_EXERCISE DESCRIPTION_:
The records that appear below are to be restated word for word.

Dataset entries
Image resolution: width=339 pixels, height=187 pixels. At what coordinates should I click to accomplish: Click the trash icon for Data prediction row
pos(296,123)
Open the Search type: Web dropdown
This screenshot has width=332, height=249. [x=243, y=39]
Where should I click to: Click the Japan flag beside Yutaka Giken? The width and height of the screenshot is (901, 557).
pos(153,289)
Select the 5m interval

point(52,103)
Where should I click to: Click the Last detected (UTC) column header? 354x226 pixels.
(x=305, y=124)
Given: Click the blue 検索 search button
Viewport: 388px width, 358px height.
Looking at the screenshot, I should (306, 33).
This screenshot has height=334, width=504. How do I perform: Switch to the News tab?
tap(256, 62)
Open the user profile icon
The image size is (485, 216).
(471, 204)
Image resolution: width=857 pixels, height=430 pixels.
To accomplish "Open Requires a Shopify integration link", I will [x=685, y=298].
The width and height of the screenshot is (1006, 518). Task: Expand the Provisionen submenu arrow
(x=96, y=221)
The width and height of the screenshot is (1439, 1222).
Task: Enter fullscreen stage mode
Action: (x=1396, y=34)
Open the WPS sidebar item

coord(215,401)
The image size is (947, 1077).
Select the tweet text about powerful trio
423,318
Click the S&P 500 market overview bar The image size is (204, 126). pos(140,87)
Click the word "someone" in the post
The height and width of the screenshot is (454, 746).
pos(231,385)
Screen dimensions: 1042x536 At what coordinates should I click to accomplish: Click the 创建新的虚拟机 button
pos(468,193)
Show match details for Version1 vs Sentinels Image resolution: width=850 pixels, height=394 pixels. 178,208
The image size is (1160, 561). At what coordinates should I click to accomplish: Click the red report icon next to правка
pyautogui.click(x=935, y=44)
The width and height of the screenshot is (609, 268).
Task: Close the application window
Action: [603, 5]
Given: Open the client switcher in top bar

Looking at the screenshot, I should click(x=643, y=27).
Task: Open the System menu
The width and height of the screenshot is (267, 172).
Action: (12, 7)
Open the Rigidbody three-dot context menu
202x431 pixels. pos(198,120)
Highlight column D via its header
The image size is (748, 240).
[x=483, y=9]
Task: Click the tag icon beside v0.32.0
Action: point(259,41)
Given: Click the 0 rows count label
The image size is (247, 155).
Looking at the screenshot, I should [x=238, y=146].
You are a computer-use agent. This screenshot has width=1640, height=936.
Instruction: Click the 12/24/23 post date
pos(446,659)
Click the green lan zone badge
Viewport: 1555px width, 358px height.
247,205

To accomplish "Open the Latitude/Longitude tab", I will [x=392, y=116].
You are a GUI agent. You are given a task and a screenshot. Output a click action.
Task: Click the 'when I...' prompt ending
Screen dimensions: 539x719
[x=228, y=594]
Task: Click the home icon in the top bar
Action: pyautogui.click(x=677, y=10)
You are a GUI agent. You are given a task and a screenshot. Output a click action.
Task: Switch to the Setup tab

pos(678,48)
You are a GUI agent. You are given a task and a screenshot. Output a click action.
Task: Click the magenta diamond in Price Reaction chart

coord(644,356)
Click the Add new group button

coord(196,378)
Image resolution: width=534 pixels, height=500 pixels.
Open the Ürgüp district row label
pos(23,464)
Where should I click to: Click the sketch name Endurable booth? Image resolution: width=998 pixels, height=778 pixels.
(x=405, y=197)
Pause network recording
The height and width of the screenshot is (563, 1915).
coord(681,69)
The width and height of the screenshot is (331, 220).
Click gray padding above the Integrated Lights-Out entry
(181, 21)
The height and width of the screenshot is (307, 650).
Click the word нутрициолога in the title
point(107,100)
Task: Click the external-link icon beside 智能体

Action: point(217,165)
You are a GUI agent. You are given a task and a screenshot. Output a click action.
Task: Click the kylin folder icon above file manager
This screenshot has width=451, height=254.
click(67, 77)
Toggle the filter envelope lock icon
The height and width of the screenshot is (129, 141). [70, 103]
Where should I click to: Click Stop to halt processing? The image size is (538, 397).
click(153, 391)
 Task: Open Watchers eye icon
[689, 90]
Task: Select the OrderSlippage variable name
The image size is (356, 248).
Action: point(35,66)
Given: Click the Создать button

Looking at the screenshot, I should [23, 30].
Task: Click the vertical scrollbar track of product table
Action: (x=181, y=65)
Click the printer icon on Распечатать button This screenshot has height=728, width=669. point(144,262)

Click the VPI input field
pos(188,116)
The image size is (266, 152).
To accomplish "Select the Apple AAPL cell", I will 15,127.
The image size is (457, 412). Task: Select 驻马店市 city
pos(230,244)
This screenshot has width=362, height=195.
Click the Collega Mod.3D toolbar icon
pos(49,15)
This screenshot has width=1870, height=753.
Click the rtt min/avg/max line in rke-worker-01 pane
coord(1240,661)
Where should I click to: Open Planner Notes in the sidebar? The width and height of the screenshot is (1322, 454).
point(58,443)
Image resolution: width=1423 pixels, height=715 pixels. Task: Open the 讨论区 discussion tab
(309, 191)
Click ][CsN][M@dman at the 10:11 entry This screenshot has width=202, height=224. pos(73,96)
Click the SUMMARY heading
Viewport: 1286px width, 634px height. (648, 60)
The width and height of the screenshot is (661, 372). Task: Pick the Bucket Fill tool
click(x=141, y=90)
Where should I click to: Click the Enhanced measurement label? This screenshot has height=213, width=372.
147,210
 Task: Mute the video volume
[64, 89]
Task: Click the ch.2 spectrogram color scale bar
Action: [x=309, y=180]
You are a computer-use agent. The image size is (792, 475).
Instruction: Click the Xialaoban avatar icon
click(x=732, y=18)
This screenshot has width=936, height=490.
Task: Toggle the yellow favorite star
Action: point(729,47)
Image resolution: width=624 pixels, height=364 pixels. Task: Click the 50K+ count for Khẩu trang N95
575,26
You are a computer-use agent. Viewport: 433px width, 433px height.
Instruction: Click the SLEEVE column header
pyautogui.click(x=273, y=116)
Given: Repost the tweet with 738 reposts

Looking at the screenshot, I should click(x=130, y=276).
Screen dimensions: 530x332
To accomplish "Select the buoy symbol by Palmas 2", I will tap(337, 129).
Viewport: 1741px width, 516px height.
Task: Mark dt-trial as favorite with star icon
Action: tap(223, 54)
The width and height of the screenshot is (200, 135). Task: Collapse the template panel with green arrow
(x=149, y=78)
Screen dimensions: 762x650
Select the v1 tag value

_RESPONSE_:
Image resolution: width=339 pixels, height=187 pixels. At what coordinates should I click to accomplish: Click the trash icon for Data prediction row
pos(296,123)
Open the Search type: Web dropdown
This screenshot has width=332, height=249. [x=243, y=39]
Where should I click to: Click the Japan flag beside Yutaka Giken? The width and height of the screenshot is (901, 557).
pos(153,289)
Select the 5m interval

point(52,103)
Where should I click to: Click the Last detected (UTC) column header? 354x226 pixels.
(x=305, y=124)
Given: Click the blue 検索 search button
Viewport: 388px width, 358px height.
Looking at the screenshot, I should (306, 33).
This screenshot has height=334, width=504. How do I perform: Switch to the News tab?
tap(256, 62)
Open the user profile icon
The image size is (485, 216).
(471, 204)
Image resolution: width=857 pixels, height=430 pixels.
To accomplish "Open Requires a Shopify integration link", I will [x=685, y=298].
The width and height of the screenshot is (1006, 518). Task: Expand the Provisionen submenu arrow
(x=96, y=221)
The width and height of the screenshot is (1439, 1222).
Task: Enter fullscreen stage mode
Action: (x=1396, y=34)
Open the WPS sidebar item

coord(215,401)
The image size is (947, 1077).
Select the tweet text about powerful trio
423,318
Click the S&P 500 market overview bar The image size is (204, 126). pos(140,87)
Click the word "someone" in the post
The height and width of the screenshot is (454, 746).
pos(231,385)
Screen dimensions: 1042x536 At what coordinates should I click to accomplish: Click the 创建新的虚拟机 button
pos(468,193)
Show match details for Version1 vs Sentinels Image resolution: width=850 pixels, height=394 pixels. 178,208
The image size is (1160, 561). At what coordinates should I click to accomplish: Click the red report icon next to правка
pyautogui.click(x=935, y=44)
The width and height of the screenshot is (609, 268).
Task: Close the application window
Action: [603, 5]
Given: Open the client switcher in top bar

Looking at the screenshot, I should click(x=643, y=27).
Task: Open the System menu
The width and height of the screenshot is (267, 172).
Action: (12, 7)
Open the Rigidbody three-dot context menu
202x431 pixels. pos(198,120)
Highlight column D via its header
The image size is (748, 240).
[x=483, y=9]
Task: Click the tag icon beside v0.32.0
Action: point(259,41)
Given: Click the 0 rows count label
The image size is (247, 155).
Looking at the screenshot, I should [x=238, y=146].
You are a computer-use agent. This screenshot has width=1640, height=936.
Instruction: Click the 12/24/23 post date
pos(446,659)
Click the green lan zone badge
Viewport: 1555px width, 358px height.
247,205

To accomplish "Open the Latitude/Longitude tab", I will [x=392, y=116].
You are a GUI agent. You are given a task and a screenshot. Output a click action.
Task: Click the 'when I...' prompt ending
Screen dimensions: 539x719
[x=228, y=594]
Task: Click the home icon in the top bar
Action: pyautogui.click(x=677, y=10)
You are a GUI agent. You are given a task and a screenshot. Output a click action.
Task: Switch to the Setup tab

pos(678,48)
You are a GUI agent. You are given a task and a screenshot. Output a click action.
Task: Click the magenta diamond in Price Reaction chart

coord(644,356)
Click the Add new group button

coord(196,378)
Image resolution: width=534 pixels, height=500 pixels.
Open the Ürgüp district row label
pos(23,464)
Where should I click to: Click the sketch name Endurable booth? Image resolution: width=998 pixels, height=778 pixels.
(x=405, y=197)
Pause network recording
The height and width of the screenshot is (563, 1915).
coord(681,69)
The width and height of the screenshot is (331, 220).
Click gray padding above the Integrated Lights-Out entry
(181, 21)
The height and width of the screenshot is (307, 650).
Click the word нутрициолога in the title
point(107,100)
Task: Click the external-link icon beside 智能体

Action: point(217,165)
You are a GUI agent. You are given a task and a screenshot. Output a click action.
Task: Click the kylin folder icon above file manager
This screenshot has width=451, height=254.
click(67, 77)
Toggle the filter envelope lock icon
The height and width of the screenshot is (129, 141). [70, 103]
Where should I click to: Click Stop to halt processing? The image size is (538, 397).
click(153, 391)
 Task: Open Watchers eye icon
[689, 90]
Task: Select the OrderSlippage variable name
The image size is (356, 248).
Action: point(35,66)
Given: Click the Создать button

Looking at the screenshot, I should [23, 30].
Task: Click the vertical scrollbar track of product table
Action: (x=181, y=65)
Click the printer icon on Распечатать button This screenshot has height=728, width=669. point(144,262)

Click the VPI input field
pos(188,116)
The image size is (266, 152).
To accomplish "Select the Apple AAPL cell", I will 15,127.
The image size is (457, 412). Task: Select 驻马店市 city
pos(230,244)
This screenshot has width=362, height=195.
Click the Collega Mod.3D toolbar icon
pos(49,15)
This screenshot has width=1870, height=753.
Click the rtt min/avg/max line in rke-worker-01 pane
coord(1240,661)
Where should I click to: Open Planner Notes in the sidebar? The width and height of the screenshot is (1322, 454).
point(58,443)
Image resolution: width=1423 pixels, height=715 pixels. Task: Open the 讨论区 discussion tab
(309, 191)
Click ][CsN][M@dman at the 10:11 entry This screenshot has width=202, height=224. pos(73,96)
Click the SUMMARY heading
Viewport: 1286px width, 634px height. (648, 60)
The width and height of the screenshot is (661, 372). Task: Pick the Bucket Fill tool
click(x=141, y=90)
Where should I click to: Click the Enhanced measurement label? This screenshot has height=213, width=372.
147,210
 Task: Mute the video volume
[64, 89]
Task: Click the ch.2 spectrogram color scale bar
Action: [x=309, y=180]
You are a computer-use agent. The image size is (792, 475).
Instruction: Click the Xialaoban avatar icon
click(x=732, y=18)
This screenshot has width=936, height=490.
Task: Toggle the yellow favorite star
Action: point(729,47)
Image resolution: width=624 pixels, height=364 pixels. Task: Click the 50K+ count for Khẩu trang N95
575,26
You are a computer-use agent. Viewport: 433px width, 433px height.
Instruction: Click the SLEEVE column header
pyautogui.click(x=273, y=116)
Given: Repost the tweet with 738 reposts

Looking at the screenshot, I should click(x=130, y=276).
Screen dimensions: 530x332
To accomplish "Select the buoy symbol by Palmas 2", I will tap(337, 129).
Viewport: 1741px width, 516px height.
Task: Mark dt-trial as favorite with star icon
Action: tap(223, 54)
The width and height of the screenshot is (200, 135). Task: Collapse the template panel with green arrow
(x=149, y=78)
Screen dimensions: 762x650
Select the v1 tag value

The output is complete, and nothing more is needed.